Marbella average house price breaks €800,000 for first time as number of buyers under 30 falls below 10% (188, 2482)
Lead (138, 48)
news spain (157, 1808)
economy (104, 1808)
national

**Requirement:** What you return must match the entries exactly, word for word.

**Completed task:**
Marbella average house price breaks €800,000 for first time as number of buyers under 30 falls below 10% (188, 2482)
Lead (138, 48)
news spain (157, 1808)
economy (104, 1808)
national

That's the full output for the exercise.